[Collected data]
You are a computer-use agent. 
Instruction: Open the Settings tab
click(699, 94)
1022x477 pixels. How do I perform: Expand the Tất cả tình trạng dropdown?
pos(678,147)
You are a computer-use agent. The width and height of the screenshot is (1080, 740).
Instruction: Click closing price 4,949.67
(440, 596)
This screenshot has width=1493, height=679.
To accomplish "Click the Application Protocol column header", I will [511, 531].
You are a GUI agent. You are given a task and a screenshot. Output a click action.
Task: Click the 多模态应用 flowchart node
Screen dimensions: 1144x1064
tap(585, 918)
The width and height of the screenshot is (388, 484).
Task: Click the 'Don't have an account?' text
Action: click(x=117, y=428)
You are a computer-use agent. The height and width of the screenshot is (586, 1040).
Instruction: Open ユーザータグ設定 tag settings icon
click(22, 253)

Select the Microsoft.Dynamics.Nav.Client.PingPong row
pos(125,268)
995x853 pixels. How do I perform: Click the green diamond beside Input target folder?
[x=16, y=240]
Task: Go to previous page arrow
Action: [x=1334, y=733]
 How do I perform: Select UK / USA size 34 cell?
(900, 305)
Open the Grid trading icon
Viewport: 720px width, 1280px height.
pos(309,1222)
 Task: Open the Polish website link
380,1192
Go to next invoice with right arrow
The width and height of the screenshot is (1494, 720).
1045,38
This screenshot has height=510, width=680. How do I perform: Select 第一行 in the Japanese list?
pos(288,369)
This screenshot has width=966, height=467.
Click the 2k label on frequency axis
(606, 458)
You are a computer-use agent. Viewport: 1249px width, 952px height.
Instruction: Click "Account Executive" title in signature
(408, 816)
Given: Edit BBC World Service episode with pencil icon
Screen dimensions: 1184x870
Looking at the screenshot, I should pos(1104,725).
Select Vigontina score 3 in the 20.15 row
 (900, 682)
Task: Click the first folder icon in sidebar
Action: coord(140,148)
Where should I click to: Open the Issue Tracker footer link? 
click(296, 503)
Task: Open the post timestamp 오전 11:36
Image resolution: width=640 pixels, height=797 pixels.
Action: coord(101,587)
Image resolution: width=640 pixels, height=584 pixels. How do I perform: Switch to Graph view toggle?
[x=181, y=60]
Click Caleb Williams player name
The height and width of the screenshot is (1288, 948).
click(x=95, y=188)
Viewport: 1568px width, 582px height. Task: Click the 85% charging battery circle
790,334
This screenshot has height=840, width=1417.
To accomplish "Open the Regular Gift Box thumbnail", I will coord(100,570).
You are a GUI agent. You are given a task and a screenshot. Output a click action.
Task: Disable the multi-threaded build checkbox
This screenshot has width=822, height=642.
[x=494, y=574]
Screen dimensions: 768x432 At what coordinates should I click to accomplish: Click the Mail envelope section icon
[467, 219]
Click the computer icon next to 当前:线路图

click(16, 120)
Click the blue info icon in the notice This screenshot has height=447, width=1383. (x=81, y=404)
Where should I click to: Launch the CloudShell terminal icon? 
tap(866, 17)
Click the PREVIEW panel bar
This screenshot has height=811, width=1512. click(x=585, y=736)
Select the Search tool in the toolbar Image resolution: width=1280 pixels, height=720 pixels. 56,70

◆ **Goal of the exercise**:
Repeat all of the data exactly.

◆ **Your solution**:
You are a computer-use agent. 
Instruction: Open the Settings tab
click(699, 94)
1022x477 pixels. How do I perform: Expand the Tất cả tình trạng dropdown?
pos(678,147)
You are a computer-use agent. The width and height of the screenshot is (1080, 740).
Instruction: Click closing price 4,949.67
(440, 596)
This screenshot has width=1493, height=679.
To accomplish "Click the Application Protocol column header", I will [511, 531].
You are a GUI agent. You are given a task and a screenshot. Output a click action.
Task: Click the 多模态应用 flowchart node
Screen dimensions: 1144x1064
tap(585, 918)
The width and height of the screenshot is (388, 484).
Task: Click the 'Don't have an account?' text
Action: click(x=117, y=428)
You are a computer-use agent. The height and width of the screenshot is (586, 1040).
Instruction: Open ユーザータグ設定 tag settings icon
click(22, 253)

Select the Microsoft.Dynamics.Nav.Client.PingPong row
pos(125,268)
995x853 pixels. How do I perform: Click the green diamond beside Input target folder?
[x=16, y=240]
Task: Go to previous page arrow
Action: [x=1334, y=733]
 How do I perform: Select UK / USA size 34 cell?
(900, 305)
Open the Grid trading icon
Viewport: 720px width, 1280px height.
pos(309,1222)
 Task: Open the Polish website link
380,1192
Go to next invoice with right arrow
The width and height of the screenshot is (1494, 720).
1045,38
This screenshot has height=510, width=680. How do I perform: Select 第一行 in the Japanese list?
pos(288,369)
This screenshot has width=966, height=467.
Click the 2k label on frequency axis
(606, 458)
You are a computer-use agent. Viewport: 1249px width, 952px height.
Instruction: Click "Account Executive" title in signature
(408, 816)
Given: Edit BBC World Service episode with pencil icon
Screen dimensions: 1184x870
Looking at the screenshot, I should pos(1104,725).
Select Vigontina score 3 in the 20.15 row
 (900, 682)
Task: Click the first folder icon in sidebar
Action: coord(140,148)
Where should I click to: Open the Issue Tracker footer link? 
click(296, 503)
Task: Open the post timestamp 오전 11:36
Image resolution: width=640 pixels, height=797 pixels.
Action: coord(101,587)
Image resolution: width=640 pixels, height=584 pixels. How do I perform: Switch to Graph view toggle?
[x=181, y=60]
Click Caleb Williams player name
The height and width of the screenshot is (1288, 948).
click(x=95, y=188)
Viewport: 1568px width, 582px height. Task: Click the 85% charging battery circle
790,334
This screenshot has height=840, width=1417.
To accomplish "Open the Regular Gift Box thumbnail", I will coord(100,570).
You are a GUI agent. You are given a task and a screenshot. Output a click action.
Task: Disable the multi-threaded build checkbox
This screenshot has width=822, height=642.
[x=494, y=574]
Screen dimensions: 768x432 At what coordinates should I click to accomplish: Click the Mail envelope section icon
[467, 219]
Click the computer icon next to 当前:线路图

click(16, 120)
Click the blue info icon in the notice This screenshot has height=447, width=1383. (x=81, y=404)
Where should I click to: Launch the CloudShell terminal icon? 
tap(866, 17)
Click the PREVIEW panel bar
This screenshot has height=811, width=1512. click(x=585, y=736)
Select the Search tool in the toolbar Image resolution: width=1280 pixels, height=720 pixels. 56,70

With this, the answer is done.